Compassion with Noah Levine

Against The Stream - Podcast tekijän mukaan Noah Levine

Don't push. Just use the weight of your own body. My teacher Ajahn Amaro did these four little tiny books on the Brahma-viharas; loving kindness, compassion, appreciation and equanimity. It starts with this wise advice in a letter from a massage/bodywork teacher after he died. “Don't push. Just use the weight of your own body. Don't diagnose. Just be aware. Don't try to help, but also don't turn away. Just be with the person. That's all you have to do.” So Amaro took those four or five suggestions and wrote this book about compassion. Reflecting for a moment on this part, “don't try to help but don't turn away”. How often are you trying to help? Trying to fix? Trying to change and thinking that it's compassion? “I'm going to help you endure suffering.” And even that sort of like reactive thing so many of us do, ”Don't cry. Don't feel your feelings. You're making me really uncomfortable being uncomfortable. Do you need a tissue? Do you need a hug?
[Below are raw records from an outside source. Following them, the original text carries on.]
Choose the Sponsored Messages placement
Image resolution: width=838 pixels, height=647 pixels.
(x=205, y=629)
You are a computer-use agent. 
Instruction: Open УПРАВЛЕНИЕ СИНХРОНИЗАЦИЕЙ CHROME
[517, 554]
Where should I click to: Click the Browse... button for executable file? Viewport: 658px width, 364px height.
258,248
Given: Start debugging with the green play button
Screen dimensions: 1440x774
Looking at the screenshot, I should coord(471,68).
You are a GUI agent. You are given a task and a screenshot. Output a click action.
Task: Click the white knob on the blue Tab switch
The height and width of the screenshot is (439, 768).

Is there something I can do to make you stop feeling the way you’re feeling?” And I know sometimes it's empathy, and it's just like, “I want to be here with you and I'm offering you a tissue and it's totally compassionate.” But if we look at our intentions,  sometimes we’re trying to help someone not feel what they're feeling rather than be with it. So not trying to fix, but also don't turn away. Amaro says, “compassion in action means working with the painful conditions in ourselves and others and seeing how they mingle.” When you're with someone who's suffering, what's it like for you? How much do you take it on? How uncomfortable is it?  I know for me it can be uncomfortable. It's hard to tolerate other people’s pain. It makes you want to fix it.